*** Block opens ***

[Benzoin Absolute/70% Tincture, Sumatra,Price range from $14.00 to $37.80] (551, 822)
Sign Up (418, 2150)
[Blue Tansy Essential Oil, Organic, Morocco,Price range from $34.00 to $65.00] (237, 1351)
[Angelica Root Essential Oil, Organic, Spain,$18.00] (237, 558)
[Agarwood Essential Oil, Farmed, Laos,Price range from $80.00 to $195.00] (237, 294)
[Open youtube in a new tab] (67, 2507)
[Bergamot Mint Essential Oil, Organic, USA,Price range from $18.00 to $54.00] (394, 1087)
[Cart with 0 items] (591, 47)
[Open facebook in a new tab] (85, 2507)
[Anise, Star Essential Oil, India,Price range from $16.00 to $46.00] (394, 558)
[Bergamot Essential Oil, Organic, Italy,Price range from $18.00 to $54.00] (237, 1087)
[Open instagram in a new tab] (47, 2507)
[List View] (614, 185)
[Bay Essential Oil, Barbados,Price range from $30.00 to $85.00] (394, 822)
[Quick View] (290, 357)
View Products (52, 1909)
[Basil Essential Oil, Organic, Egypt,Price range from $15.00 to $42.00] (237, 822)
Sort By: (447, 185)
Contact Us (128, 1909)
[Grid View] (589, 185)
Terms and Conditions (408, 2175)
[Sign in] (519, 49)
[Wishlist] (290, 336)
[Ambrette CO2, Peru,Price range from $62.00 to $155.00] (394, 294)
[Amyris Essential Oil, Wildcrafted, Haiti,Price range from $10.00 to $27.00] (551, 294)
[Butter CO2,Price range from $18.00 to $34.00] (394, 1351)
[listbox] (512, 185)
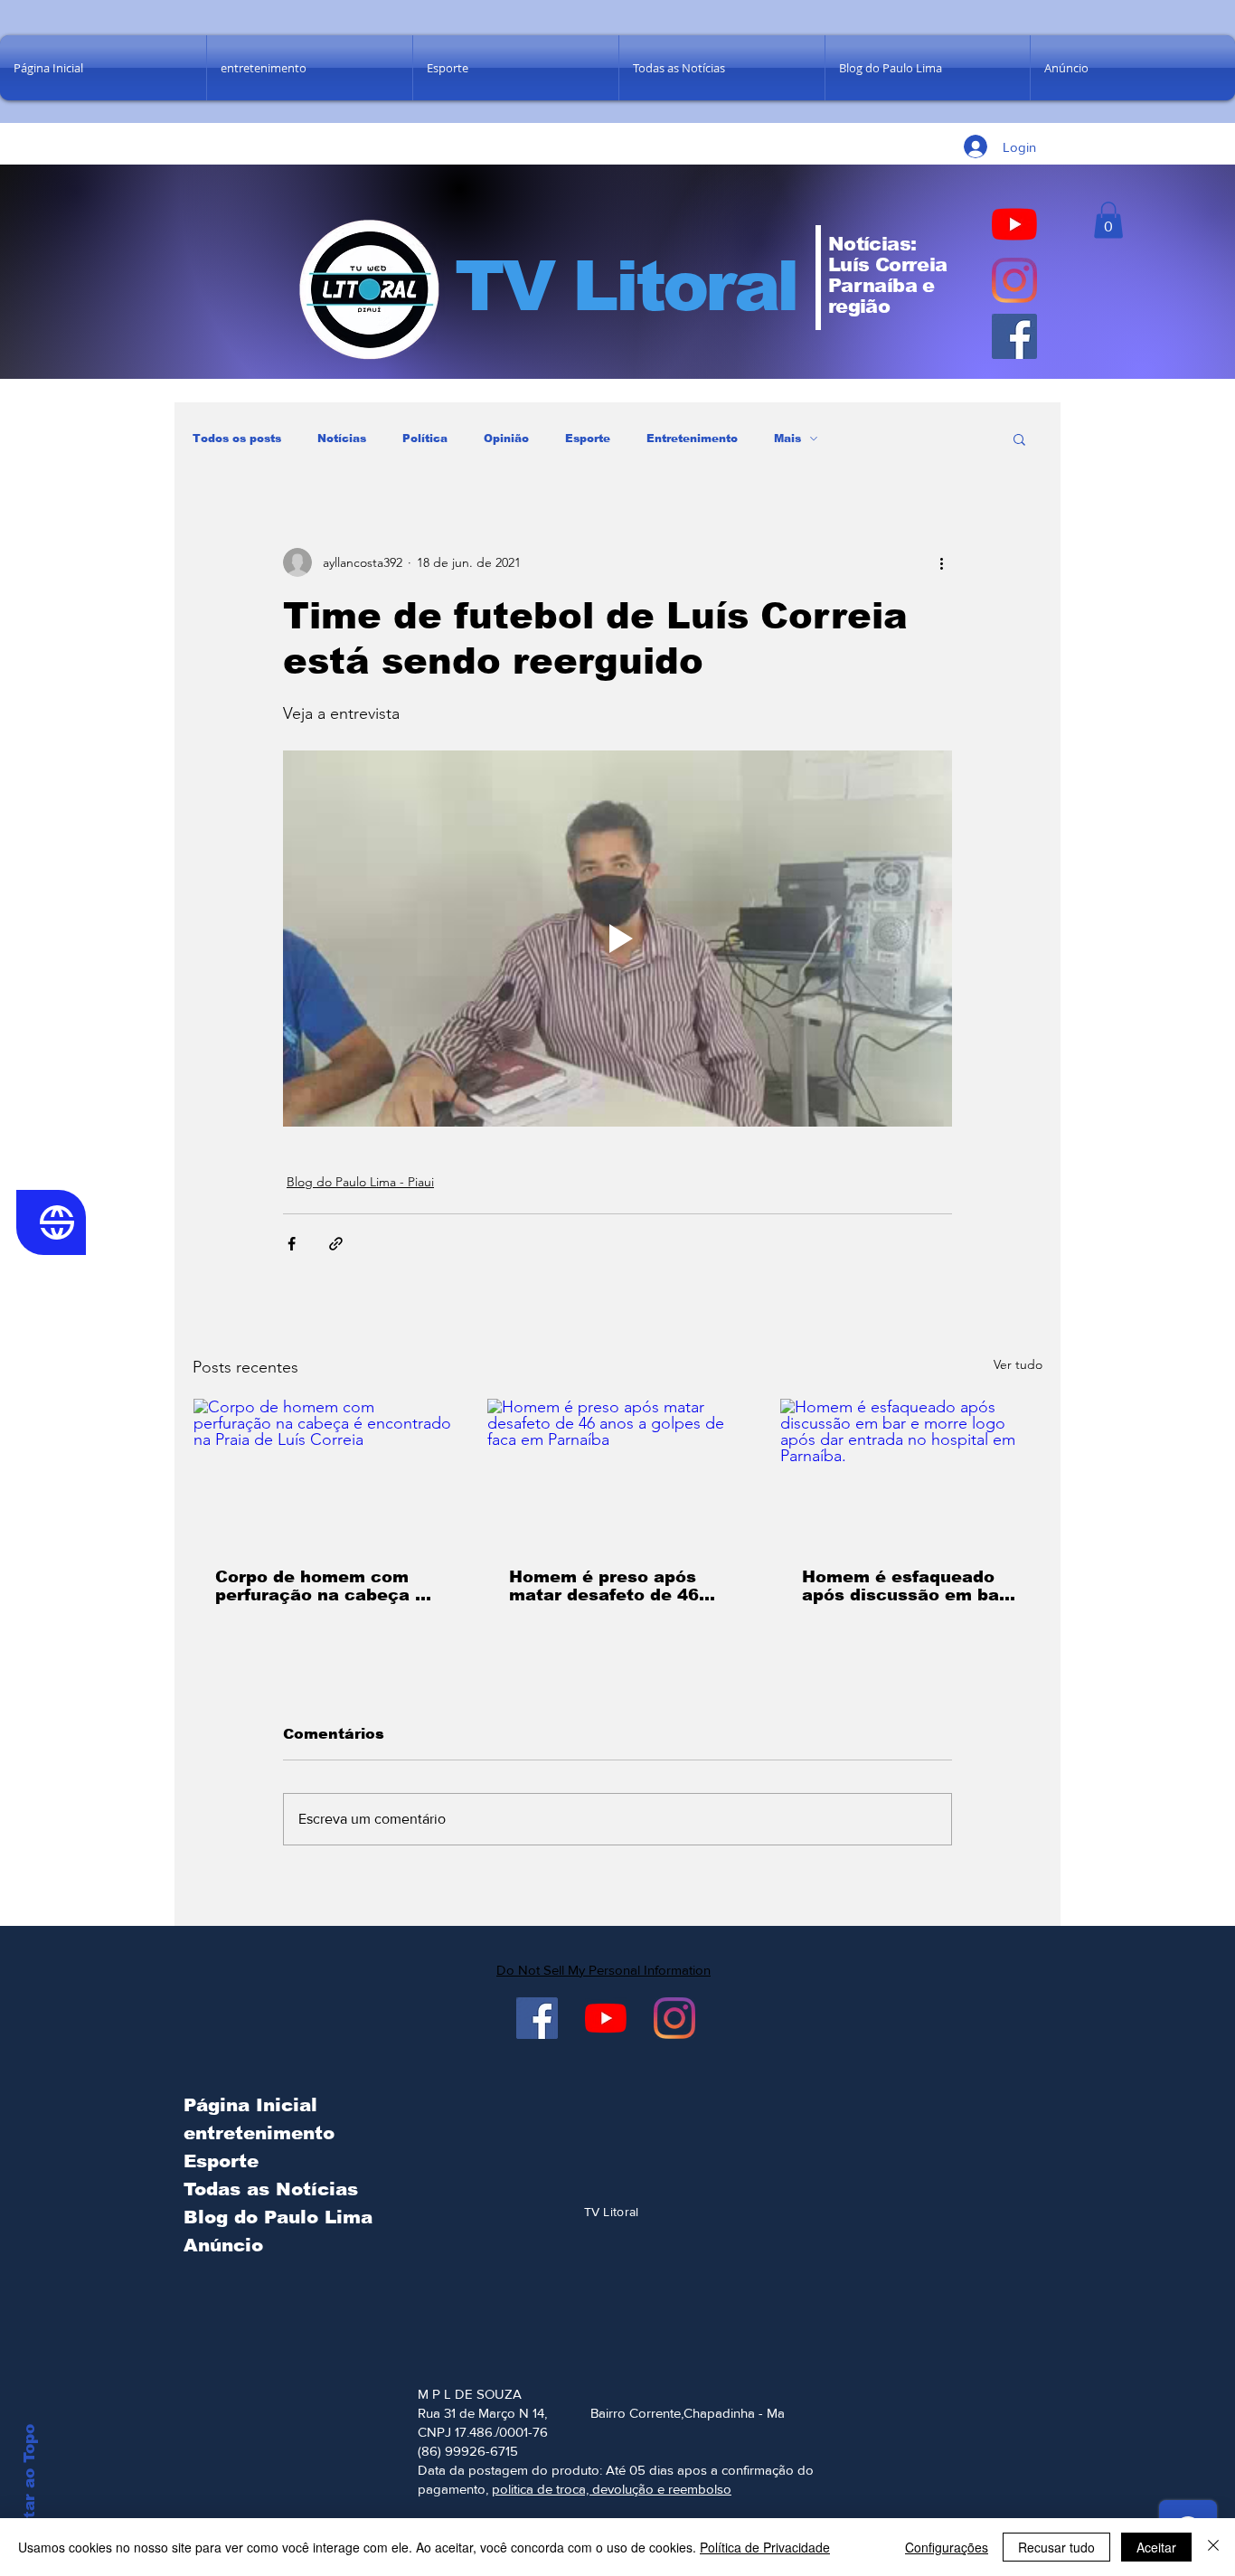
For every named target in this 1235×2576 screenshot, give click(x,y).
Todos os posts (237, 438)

*** Block closes ***

**WHAT IS REQUIRED**: Reproduce exactly and only the lines from the one with "[Bergamot Essential Oil, Organic, Italy,Price" through the final line of the records above, inclusive. Pictures must be left out.

**RESPONSE TO THIS EXERCISE**:
[Bergamot Essential Oil, Organic, Italy,Price range from $18.00 to $54.00] (237, 1087)
[Open instagram in a new tab] (47, 2507)
[List View] (614, 185)
[Bay Essential Oil, Barbados,Price range from $30.00 to $85.00] (394, 822)
[Quick View] (290, 357)
View Products (52, 1909)
[Basil Essential Oil, Organic, Egypt,Price range from $15.00 to $42.00] (237, 822)
Sort By: (447, 185)
Contact Us (128, 1909)
[Grid View] (589, 185)
Terms and Conditions (408, 2175)
[Sign in] (519, 49)
[Wishlist] (290, 336)
[Ambrette CO2, Peru,Price range from $62.00 to $155.00] (394, 294)
[Amyris Essential Oil, Wildcrafted, Haiti,Price range from $10.00 to $27.00] (551, 294)
[Butter CO2,Price range from $18.00 to $34.00] (394, 1351)
[listbox] (512, 185)
For every named target in this 1235×2576 screenshot, give click(x,y).
Todos os posts (237, 438)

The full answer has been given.